🤖 AI Summary
This work addresses key challenges—atomic proposition errors, semantic distortion, and formula redundancy—in automated natural language-to-Signal Temporal Logic (STL) translation. We propose a multi-dimensional reward-guided reinforcement learning framework built upon a large language model (LLM) backbone and optimized end-to-end via the Proximal Policy Optimization (PPO) algorithm. Four specialized reward models are introduced to quantitatively assess atomic proposition consistency, semantic alignment, formula conciseness, and symbolic matching accuracy; a curriculum learning strategy further enhances reward signal quality. Experimental results demonstrate that our method significantly outperforms existing state-of-the-art approaches on both automatic metrics and human evaluation, yielding substantial improvements in STL formula accuracy, semantic fidelity, and readability.
📝 Abstract
Signal Temporal Logic (STL) is a powerful formal language for specifying real-time specifications of Cyber-Physical Systems (CPS).
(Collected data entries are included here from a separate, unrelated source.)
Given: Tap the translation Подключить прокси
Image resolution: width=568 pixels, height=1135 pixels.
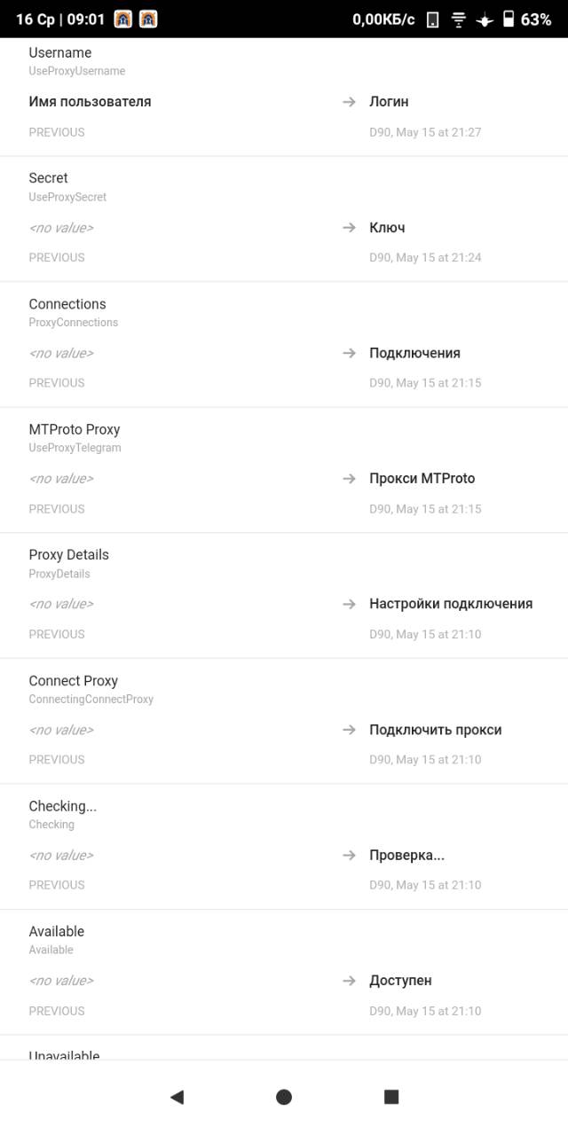Looking at the screenshot, I should [x=436, y=730].
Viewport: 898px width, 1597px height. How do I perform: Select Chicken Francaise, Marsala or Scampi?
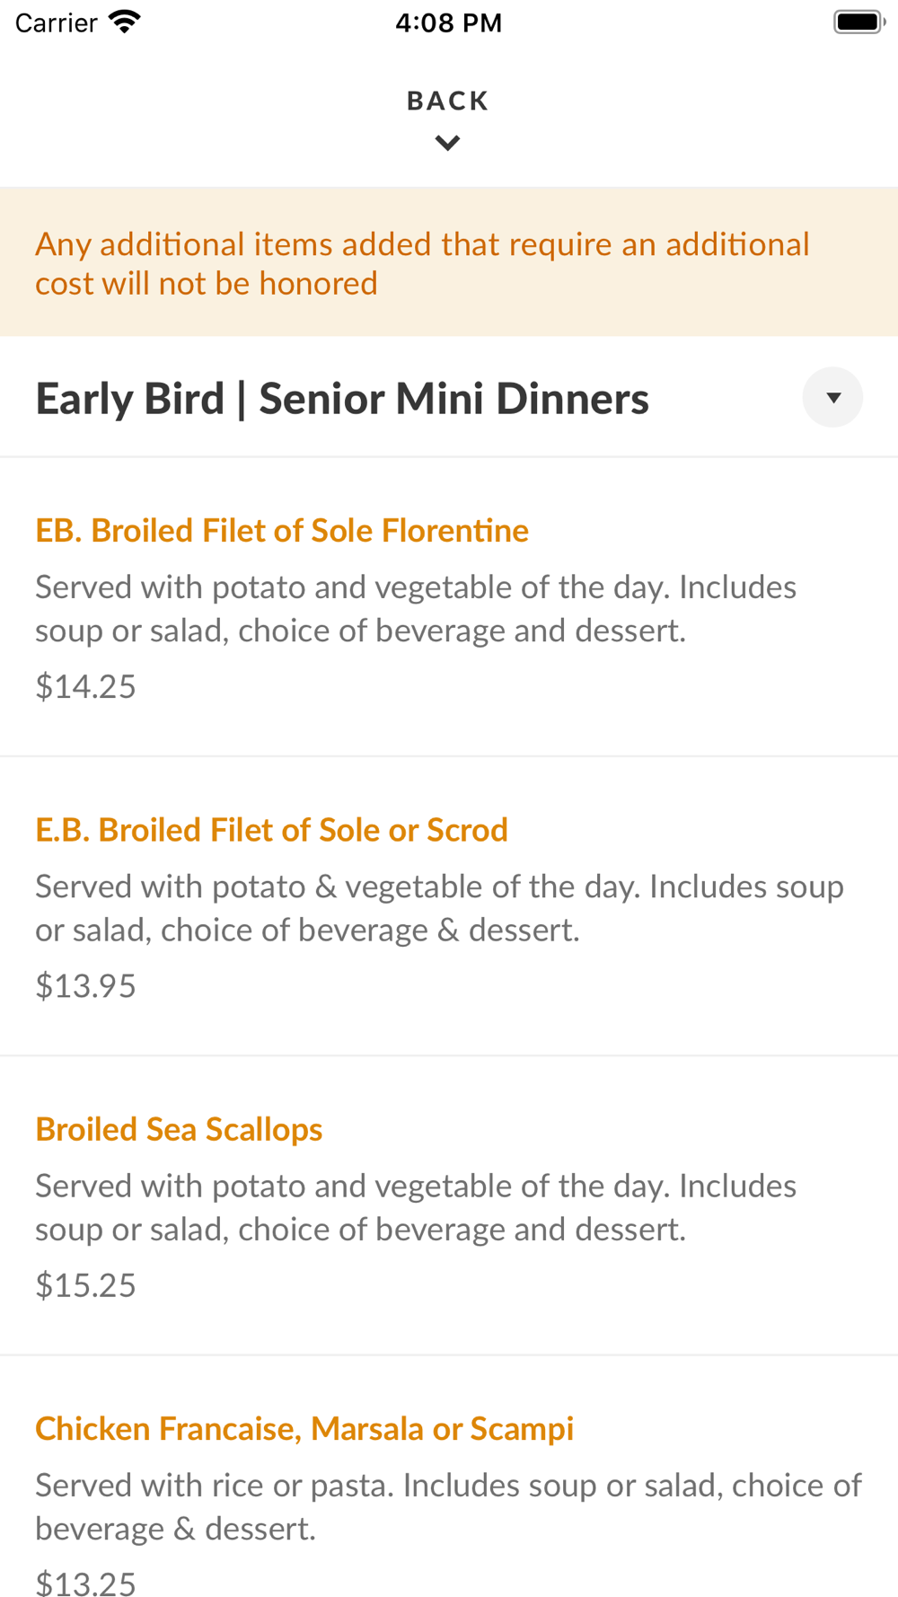(304, 1428)
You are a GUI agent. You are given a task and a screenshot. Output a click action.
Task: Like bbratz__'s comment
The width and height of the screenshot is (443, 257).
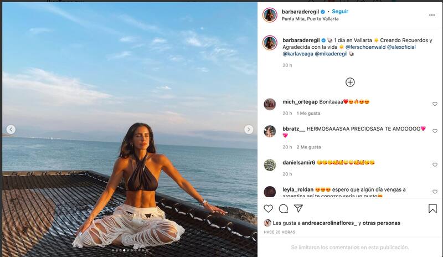click(x=435, y=131)
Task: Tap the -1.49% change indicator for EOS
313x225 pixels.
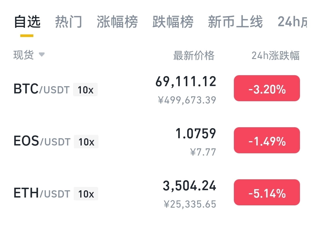Action: point(267,140)
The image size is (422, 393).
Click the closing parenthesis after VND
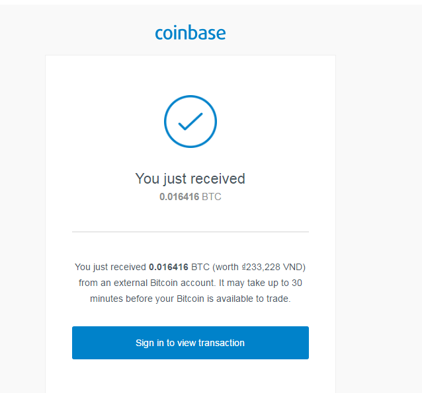(x=304, y=268)
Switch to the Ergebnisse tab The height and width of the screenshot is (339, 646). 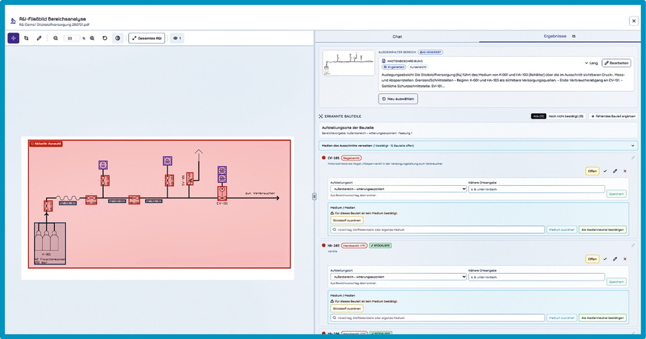[x=559, y=36]
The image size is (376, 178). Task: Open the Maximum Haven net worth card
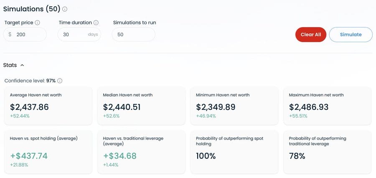coord(327,106)
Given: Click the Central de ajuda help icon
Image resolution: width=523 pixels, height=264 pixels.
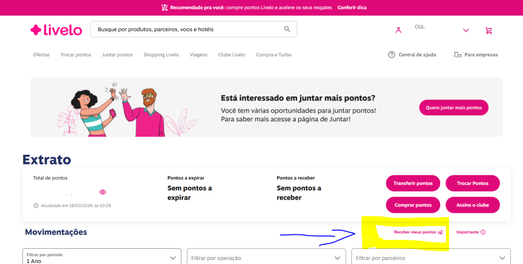Looking at the screenshot, I should pos(392,55).
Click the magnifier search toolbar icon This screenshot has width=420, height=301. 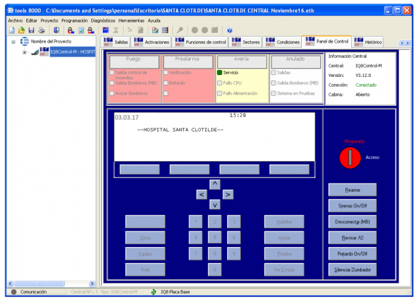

Transforming specifications written in natural language into STL formulas automatically has attracted increasing attention. Existing rule-based methods depend heavily on rigid pattern matching and domain-specific knowledge, limiting their generalizability and scalability. Recently, Supervised Fine-Tuning (SFT) of large language models (LLMs) has been successfully applied to transform natural language into STL. However, the lack of fine-grained supervision on atomic proposition correctness, semantic fidelity, and formula readability often leads SFT-based methods to produce formulas misaligned with the intended meaning. To address these issues, we propose RESTL, a reinforcement learning (RL)-based framework for the transformation from natural language to STL. RESTL introduces multiple independently trained reward models that provide fine-grained, multi-faceted feedback from four perspectives, i.e., atomic proposition consistency, semantic alignment, formula succinctness, and symbol matching. These reward models are trained with a curriculum learning strategy to improve their feedback accuracy, and their outputs are aggregated into a unified signal that guides the optimization of the STL generator via Proximal Policy Optimization (PPO). Experimental results demonstrate that RESTL significantly outperforms state-of-the-art methods in both automatic metrics and human evaluations.